Egocentric asceticism brings us to the third point, John Kenneth Galbraith's characterization of the American way of life as "private wealth and public squalor." Despite food stamps and Social Security, the welfare state never made much headway in the United States. True, the national parks and some of the state systems of higher education opened the door to happiness for many millions. But the consumer culture (we do not have a national sales tax) and the cult of rugged individualism (we do not stand in line at bus stops) stood in the way of state-sponsored projects to assure a minimal degree of happiness for the entire population.
Roosevelt's New Deal, launched to the tune of "Happy Days Are Here Again," provided no answer to the problems of poverty and racism. Those problems continue to fester at the center of our cities, while individuals pursue their personal welfare in the private enclosures of our suburbs. It is, I believe, a national disgrace, but it is also a general problem - one that goes back to the opposition between the private and the public varieties of happiness that were incarnated in Voltaire and Rousseau, and back even further to the Epicureans and the traditions of antiquity. While remaining rooted in the Jeffersonian tradition, the American pursuit of happiness shares promises and problems that have characterized Western civilization in general.
What to make of it all? The leitmotifs in patterns of culture do not lead to bottom lines, so I will not try to end with a firm conclusion. Instead, let me cite two examples of the pursuit of happiness I recently came upon. The first expresses the technical, commercial, and individualistic strain. Dr. Raymond West announced a couple of years ago that "happiness is a warm stethoscope," and offered a new invention to an astonished world: a stethoscope warmer, which would make health checkups more pleasurable and abolish forever the unpleasurable sensation of "ice cubes on the back."

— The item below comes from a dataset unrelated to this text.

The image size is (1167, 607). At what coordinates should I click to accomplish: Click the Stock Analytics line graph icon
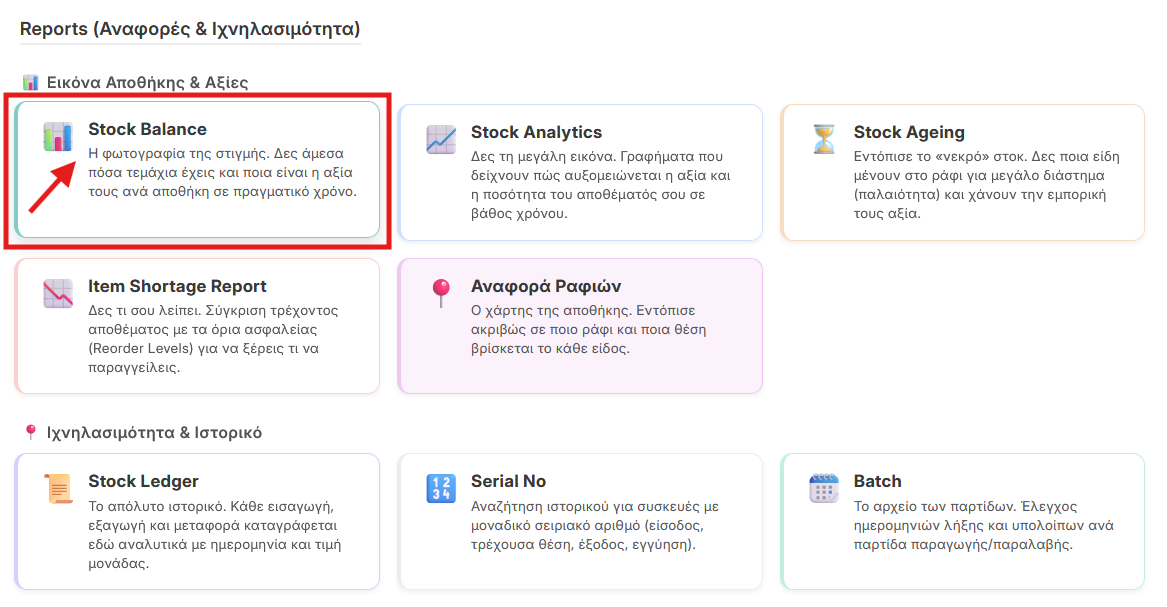(x=439, y=135)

The second example is less trivial. It expresses the collective end of the American republic as it was originally defined by Thomas Jefferson, and it comes from the inaugural address President Clinton delivered in January 1993: When our founders boldly declared America's independence to the world and our purposes to the Almighty, they knew that America, to endure, would have to change. Not change for change's sake, but change to preserve America's ideals - life, liberty, the pursuit of happiness. Noble words. But Clinton would do well to think of Washington as well as Jefferson - Washington the statesman and Washington the victim of tooth decay. Imagine Washington sitting down to a banquet in Candide's garden. If we are ever to bring together the two ways of pursuing happiness, the individual and the social, we should follow Washington's example, set our jaws firmly, grit our teeth, tuck in, and dedicate ourselves to the public welfare. Such, at least, is the view of one American at a moment when the welfare state looks as beleaguered as Monticello.